## Trecho de origem:
########
Racismo Ambiental no Brasil: Uma Herança Histórica e Estrutural
O racismo ambiental no Brasil não é um fenômeno isolado, mas sim um reflexo de um sistema que, ao longo dos séculos, consolidou desigualdades territoriais e sociais. Para compreender sua profundidade, é necessário olhar para a história e reconhecer que a exclusão da população negra do acesso à terra foi institucionalizada desde o século XIX.
Em 18 de setembro de 1850, a assinatura da Lei de Terras pelo imperador Dom Pedro II marcou um divisor de águas na política agrária brasileira. Essa legislação estabeleceu que a posse de terras só poderia ser adquirida por meio da compra, eliminando a possibilidade de ocupação legítima por trabalho. Na prática, isso significou que ex-escravizados, recém-libertos pela abolição da escravatura, não tinham meios para garantir propriedade sobre o território que cultivavam. Enquanto grandes latifundiários e políticos consolidavam suas posses, a população negra era empurrada para a marginalização urbana e rural.
Essa estrutura fundiária excludente perpetuou um modelo de desenvolvimento que favoreceu elites agrárias e industriais, ao mesmo tempo em que negava direitos básicos às comunidades negras e indígenas. O racismo ambiental, portanto, não é apenas uma consequência da desigualdade social, mas um mecanismo que deliberadamente distribui os impactos ambientais de forma desigual.
Um dos exemplos mais evidentes dessa lógica é a localização dos aterros sanitários e lixões. Estudos demonstram que bairros periféricos, onde há maior concentração de população negra, são frequentemente escolhidos para receber esses depósitos de resíduos, expondo seus moradores a riscos de contaminação e doenças. Enquanto isso, regiões nobre permanecem protegidas dessas externalidades ambientais.
########
## Atividade A:
Indique se cada afirmação abaixo está de acordo com o texto sobre racismo ambiental, respondendo sim ou não e citando as palavras do texto que decidem a questão: (i) A Lei de Terras foi assinada por Dom Pedro II em 18 de setembro de 1850. (ii) A Lei de Terras permitia a ocupação legítima de terras por meio do trabalho. (iii) As regiões com maior concentração de população negra raramente são escolhidas para receber depósitos de resíduos.
## Atividade B:
Retome o texto sobre racismo ambiental e dê continuidade a ele a partir da última frase.

(Registros de um conjunto de dados)
########
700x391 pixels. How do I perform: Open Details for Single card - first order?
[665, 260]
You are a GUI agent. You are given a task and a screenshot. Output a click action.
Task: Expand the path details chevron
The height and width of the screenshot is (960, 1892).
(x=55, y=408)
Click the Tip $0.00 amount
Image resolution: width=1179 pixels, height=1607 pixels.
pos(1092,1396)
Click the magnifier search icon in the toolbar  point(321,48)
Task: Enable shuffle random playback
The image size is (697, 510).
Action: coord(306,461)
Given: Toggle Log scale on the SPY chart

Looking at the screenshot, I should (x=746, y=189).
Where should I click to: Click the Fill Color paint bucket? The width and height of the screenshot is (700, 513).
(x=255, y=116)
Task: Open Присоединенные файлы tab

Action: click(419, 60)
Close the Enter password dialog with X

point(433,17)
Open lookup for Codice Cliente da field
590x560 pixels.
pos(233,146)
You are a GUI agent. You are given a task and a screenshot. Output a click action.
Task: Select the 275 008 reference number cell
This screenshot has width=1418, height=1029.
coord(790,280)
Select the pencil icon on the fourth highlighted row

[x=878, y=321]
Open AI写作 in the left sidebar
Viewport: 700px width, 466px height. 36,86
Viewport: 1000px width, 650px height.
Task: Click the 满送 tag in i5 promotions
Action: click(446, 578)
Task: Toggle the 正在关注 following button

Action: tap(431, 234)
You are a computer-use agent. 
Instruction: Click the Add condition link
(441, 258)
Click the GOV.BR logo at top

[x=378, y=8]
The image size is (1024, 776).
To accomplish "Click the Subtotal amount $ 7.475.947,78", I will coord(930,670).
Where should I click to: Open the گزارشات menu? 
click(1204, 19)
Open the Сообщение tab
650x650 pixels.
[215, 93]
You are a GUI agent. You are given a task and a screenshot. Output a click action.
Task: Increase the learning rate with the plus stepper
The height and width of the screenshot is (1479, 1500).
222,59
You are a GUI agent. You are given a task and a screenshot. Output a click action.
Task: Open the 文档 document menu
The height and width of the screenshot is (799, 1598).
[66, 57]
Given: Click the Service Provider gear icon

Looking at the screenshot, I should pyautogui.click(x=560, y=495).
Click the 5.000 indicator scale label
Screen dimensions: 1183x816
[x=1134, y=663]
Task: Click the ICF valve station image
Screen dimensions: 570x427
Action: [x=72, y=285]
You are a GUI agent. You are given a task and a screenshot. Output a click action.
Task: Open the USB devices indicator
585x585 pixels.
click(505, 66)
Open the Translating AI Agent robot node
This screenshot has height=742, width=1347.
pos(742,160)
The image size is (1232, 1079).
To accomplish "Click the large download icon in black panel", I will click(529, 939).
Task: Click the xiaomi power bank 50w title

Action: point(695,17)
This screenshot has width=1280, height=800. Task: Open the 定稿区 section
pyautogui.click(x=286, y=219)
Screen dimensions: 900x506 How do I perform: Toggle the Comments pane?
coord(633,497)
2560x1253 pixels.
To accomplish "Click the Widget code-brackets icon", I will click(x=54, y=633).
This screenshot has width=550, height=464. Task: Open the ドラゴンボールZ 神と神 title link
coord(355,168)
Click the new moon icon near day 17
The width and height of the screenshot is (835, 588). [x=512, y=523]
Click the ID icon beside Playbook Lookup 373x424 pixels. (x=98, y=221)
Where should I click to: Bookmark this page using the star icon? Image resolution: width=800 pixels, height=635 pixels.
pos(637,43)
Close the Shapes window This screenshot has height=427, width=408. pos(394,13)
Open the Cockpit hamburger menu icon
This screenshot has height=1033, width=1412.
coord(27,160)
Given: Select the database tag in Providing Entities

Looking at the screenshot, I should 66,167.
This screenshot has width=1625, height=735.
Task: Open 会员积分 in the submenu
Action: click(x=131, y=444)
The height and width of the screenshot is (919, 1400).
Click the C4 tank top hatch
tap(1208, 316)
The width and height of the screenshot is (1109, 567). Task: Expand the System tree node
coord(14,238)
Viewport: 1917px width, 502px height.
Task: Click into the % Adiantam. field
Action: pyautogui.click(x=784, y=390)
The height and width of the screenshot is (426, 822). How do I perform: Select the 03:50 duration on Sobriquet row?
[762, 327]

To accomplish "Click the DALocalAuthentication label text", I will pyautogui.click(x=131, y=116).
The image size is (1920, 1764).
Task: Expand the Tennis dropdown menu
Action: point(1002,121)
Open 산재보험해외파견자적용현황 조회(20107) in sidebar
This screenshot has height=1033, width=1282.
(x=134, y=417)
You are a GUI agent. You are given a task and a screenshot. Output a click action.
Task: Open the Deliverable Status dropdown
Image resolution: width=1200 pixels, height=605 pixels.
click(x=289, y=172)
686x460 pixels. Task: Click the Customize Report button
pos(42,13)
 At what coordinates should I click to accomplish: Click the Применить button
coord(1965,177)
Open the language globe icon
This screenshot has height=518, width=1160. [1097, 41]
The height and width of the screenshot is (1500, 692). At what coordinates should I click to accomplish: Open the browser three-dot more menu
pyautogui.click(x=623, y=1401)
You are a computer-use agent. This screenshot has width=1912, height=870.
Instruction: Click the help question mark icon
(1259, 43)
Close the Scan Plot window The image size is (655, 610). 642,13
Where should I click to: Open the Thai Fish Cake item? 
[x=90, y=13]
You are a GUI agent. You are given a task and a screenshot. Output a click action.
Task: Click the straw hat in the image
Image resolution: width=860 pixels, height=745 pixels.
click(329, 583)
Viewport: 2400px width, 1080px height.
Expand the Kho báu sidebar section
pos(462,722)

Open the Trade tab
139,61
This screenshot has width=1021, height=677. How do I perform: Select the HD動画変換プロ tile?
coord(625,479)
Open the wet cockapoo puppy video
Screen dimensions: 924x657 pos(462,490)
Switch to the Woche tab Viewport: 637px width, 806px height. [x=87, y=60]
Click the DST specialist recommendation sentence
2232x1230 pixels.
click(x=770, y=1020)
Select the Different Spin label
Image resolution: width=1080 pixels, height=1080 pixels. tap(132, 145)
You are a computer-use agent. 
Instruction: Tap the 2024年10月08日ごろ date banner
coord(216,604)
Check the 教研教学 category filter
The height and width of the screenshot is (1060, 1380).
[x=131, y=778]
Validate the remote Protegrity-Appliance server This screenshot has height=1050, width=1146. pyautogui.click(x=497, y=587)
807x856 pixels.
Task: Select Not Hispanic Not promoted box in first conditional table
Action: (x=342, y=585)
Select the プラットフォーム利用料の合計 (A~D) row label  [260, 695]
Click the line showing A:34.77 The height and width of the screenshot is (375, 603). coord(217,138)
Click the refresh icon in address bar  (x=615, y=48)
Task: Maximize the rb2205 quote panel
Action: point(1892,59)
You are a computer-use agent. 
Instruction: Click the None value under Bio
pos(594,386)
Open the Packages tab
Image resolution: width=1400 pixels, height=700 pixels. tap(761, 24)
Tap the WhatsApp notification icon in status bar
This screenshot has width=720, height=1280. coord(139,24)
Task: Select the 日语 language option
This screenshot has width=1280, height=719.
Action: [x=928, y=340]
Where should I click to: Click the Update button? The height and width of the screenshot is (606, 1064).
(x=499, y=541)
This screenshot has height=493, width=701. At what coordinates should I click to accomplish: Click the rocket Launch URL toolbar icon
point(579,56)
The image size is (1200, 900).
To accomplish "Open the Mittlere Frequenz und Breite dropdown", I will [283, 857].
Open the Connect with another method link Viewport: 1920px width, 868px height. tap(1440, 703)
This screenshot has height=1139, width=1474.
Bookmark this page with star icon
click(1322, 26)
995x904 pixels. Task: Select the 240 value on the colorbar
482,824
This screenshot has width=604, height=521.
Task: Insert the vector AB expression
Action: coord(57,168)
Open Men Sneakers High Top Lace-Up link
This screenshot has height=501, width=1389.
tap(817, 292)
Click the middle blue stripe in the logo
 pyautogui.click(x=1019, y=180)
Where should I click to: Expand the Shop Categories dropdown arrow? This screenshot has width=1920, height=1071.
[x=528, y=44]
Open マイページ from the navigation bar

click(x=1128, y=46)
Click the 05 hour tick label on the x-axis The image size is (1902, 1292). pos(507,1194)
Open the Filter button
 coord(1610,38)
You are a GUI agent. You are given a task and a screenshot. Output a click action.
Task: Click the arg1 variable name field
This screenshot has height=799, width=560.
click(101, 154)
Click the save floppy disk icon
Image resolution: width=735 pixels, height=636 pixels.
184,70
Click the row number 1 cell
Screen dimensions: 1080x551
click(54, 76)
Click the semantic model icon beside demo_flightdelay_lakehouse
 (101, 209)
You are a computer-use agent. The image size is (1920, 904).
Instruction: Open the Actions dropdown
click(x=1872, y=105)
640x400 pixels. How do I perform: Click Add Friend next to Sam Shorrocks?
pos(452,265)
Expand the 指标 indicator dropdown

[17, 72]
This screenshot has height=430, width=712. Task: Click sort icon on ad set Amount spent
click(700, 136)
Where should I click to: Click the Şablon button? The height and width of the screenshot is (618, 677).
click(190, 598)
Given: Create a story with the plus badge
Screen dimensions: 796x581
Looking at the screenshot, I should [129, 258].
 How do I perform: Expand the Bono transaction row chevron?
########
## Resposta A:
(i) Sim: "Em 18 de setembro de 1850, a assinatura da Lei de Terras pelo imperador Dom Pedro II marcou um divisor de águas na política agrária brasileira."
(ii) Não: "Essa legislação estabeleceu que a posse de terras só poderia ser adquirida por meio da compra, eliminando a possibilidade de ocupação legítima por trabalho."
(iii) Não: "bairros periféricos, onde há maior concentração de população negra, são frequentemente escolhidos para receber esses depósitos de resíduos".

## Resposta B:
Além dos aterros sanitários, o racismo ambiental se manifesta na falta de saneamento básico, na poluição industrial concentrada em áreas de baixa renda e na vulnerabilidade de comunidades periféricas a desastres climáticos. A ausência de políticas públicas eficazes para mitigar esses impactos reforça a exclusão e perpetua um ciclo de injustiça ambiental.
A luta contra o racismo ambiental exige uma abordagem interseccional, que reconheça a relação entre desigualdade racial, acesso à terra e impactos ambientais. É fundamental que políticas de planejamento urbano e sustentabilidade sejam formuladas com participação ativa das comunidades afetadas, garantindo que soluções ambientais não apenas reduzam emissões de carbono, mas também promovam equidade e justiça social.
O Brasil precisa enfrentar essa realidade com urgência, reconhecendo que a crise ambiental não pode ser dissociada da desigualdade histórica que moldou seu território. Sem justiça ambiental, qualquer tentativa de sustentabilidade será incompleta e continuará perpetuando exclusões estruturais.